Winter chills may be the cause of your laundry woes. If you live in an area with very cold weather, the water temperature in your laundry machine may be too cold for your detergent to work properly. Fortunately, you can still do laundry in freezing temperatures if you understand how water temperatures work in your washer!
Here are three tips for cold weather laundry:
1. Laundry detergents require water temperatures of 60° F or warmer
Most laundry detergents and soaps require water temperatures of at least 60 degrees Fahrenheit (15.6 degrees Celsius). Colder water may not be able to fully dissolve the detergents or activate their cleaning ingredients, regardless of whether you’re using powder, pods, sheets, or even liquid. As a result, wash cycles with water below 60 degrees may not effectively clean your clothes and can cause residue to stick to your clothes or washer. This is because heat increases molecular movement, which helps the detergent particles dissolve more readily in warmer water.
That doesn’t mean you need to use the warm or hot settings! Most modern washers are designed for cold water, which saves energy and money. However, you need to understand which setting on your washer will reach that magic 60-degree water temperature.
2. The cold and tap cold settings on washing machines are different
Some washing machines have both “cold” and “tap cold” temperature settings:
- The tap cold setting uses water directly from the plumbing in your home and does not adjust the water temperature in any way. That means the water temperature is highly variable depending on the weather and outside temperature in your area, as well as the temperature inside the pipes in your house. In colder weather, the water temperature may be well below the ideal 60-degree temperature for laundry.

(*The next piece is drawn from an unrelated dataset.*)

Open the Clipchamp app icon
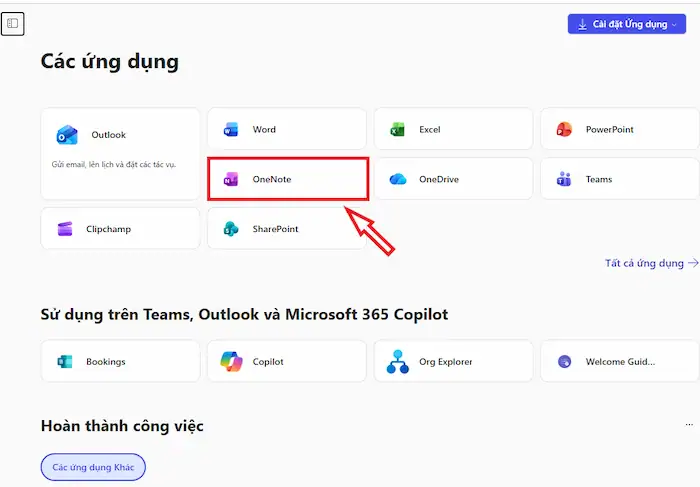The height and width of the screenshot is (487, 700). (x=65, y=229)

- The cold setting uses a mixture of cold and hot water to reach an adequate temperature while using the least energy. Most machines use a range between 60 and 80 degrees for their cold water cycle, but the actual temperature may vary depending on your machine and the temperature outside. If it’s very cold outside, the water may not warm up enough or may warm too slowly to fully dissolve and activate the detergent during the wash.
We tested both cold and tap cold settings in January in Colorado and found that neither setting reached the ideal 60-degree temperature during the wash. The cold cycle reached 58.6 degrees while the tap cold cycle was only 54.3 degrees.
3. Use the warm or semi-warm settings in cold weather
If you want to do laundry while it’s very cold outside, we recommend using the or “warm” or “semi-warm” setting temperature settings on your machine.
- The warm setting mixes cold and warm water to reach the desired temperature, just like the cold setting. Most machines use a range between 90 and 110 degrees for their warm water cycle.
- The semi-warm setting produces water temperatures between the cold and warm settings, usually above 60 degrees Fahrenheit. We recommend consulting your owner’s manual for the specific temperature ranges for each setting.
- The hot setting uses primarily hot water to reach temperatures around 130 degrees. This setting requires the most energy and can be too hot for some fabrics and stains.
While slightly more energy-intensive, the warm and semi-warm settings will help to raise the water temperature to reach the recommended 60 degrees. This is usually a short-term fix that should not have a large impact on any overall goals in reducing energy in the long run and may have a lower overall impact than having to run multiple inefficient wash cycles with water that is too cold.